## Work task
In the text on the human brain, reproduce the passage word for word, starting at the words "The human brain undergoes" and stopping after "to initiate actions.".

## Excerpt
The human brain undergoes numerous transformations from birth to death. Some are subtle and routine, such as those occurring when we acquire new skills or form memories. Others are more substantial, significantly impacting the brain’s structure and function - and consequently, our character and behavior.
The human brain is a large collection of nerve cells, surrounded and interspersed with various types of supportive cells known as Glial cells. Nerve cells are specialized in receiving and processing sensory information, and quickly relaying it to other nerve cells or organs, such as muscles and glands, to initiate actions.
An adult human brain contains approximately 86 billion nerve cells that communicate with each other through intercellular junctions called synapses. At each synapse, one side is the transmitting nerve cell, and the other is the receiving cell, which integrates incoming signals from multiple sources. The cumulative input of these signals determines whether the receiving cell will be activated and will propagate the neural signal forward.
When a nerve cell is activated, either in direct response to a sensory stimulus or in response to signals received from other nerve cells, its electric potential changes. This change in electric potential generates an electric signal that travels along the cell's tail, called the axon, and reaches the terminal at its end. In response, the terminal releases molecules of neurotransmitters - a group of substances used for communication between nerve cells - which cross the synapse and bind to receptors on the surface of the receiving cell. The intensity of the activation and the nature of the connection between the two cells determine whether the signal will be transmitted forward.
From birth to adulthood - Major changes in the brain
All of our brains are fundamentally similar, especially during the early stages of our lives. Generally, each region of the brain has defined roles. That is, innate patterns of connectivity between different brain areas are naturally established from birth. During pregnancy, the first nerve cells that form in the developing fetus navigate toward the nerve cells that will become their target connections, guided by chemical signals that direct their path.

## Data block
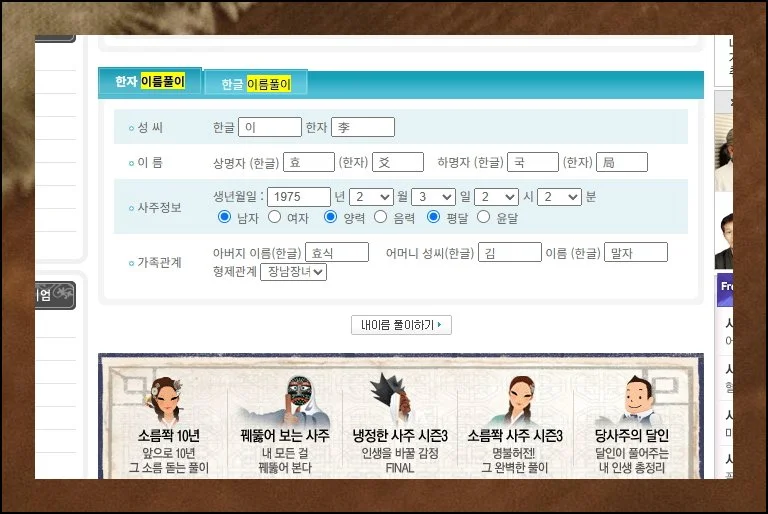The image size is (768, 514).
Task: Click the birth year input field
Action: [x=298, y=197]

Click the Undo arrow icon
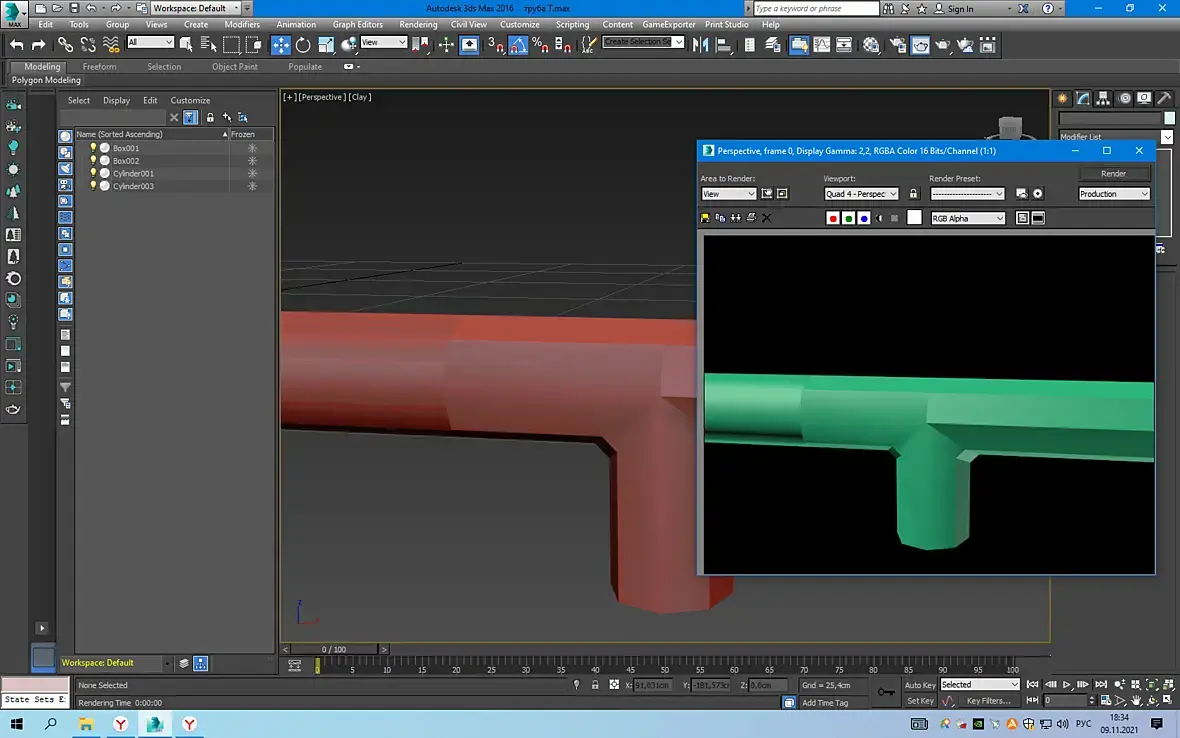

## Output of the task
The human brain undergoes numerous transformations from birth to death. Some are subtle and routine, such as those occurring when we acquire new skills or form memories. Others are more substantial, significantly impacting the brain’s structure and function - and consequently, our character and behavior.
The human brain is a large collection of nerve cells, surrounded and interspersed with various types of supportive cells known as Glial cells. Nerve cells are specialized in receiving and processing sensory information, and quickly relaying it to other nerve cells or organs, such as muscles and glands, to initiate actions.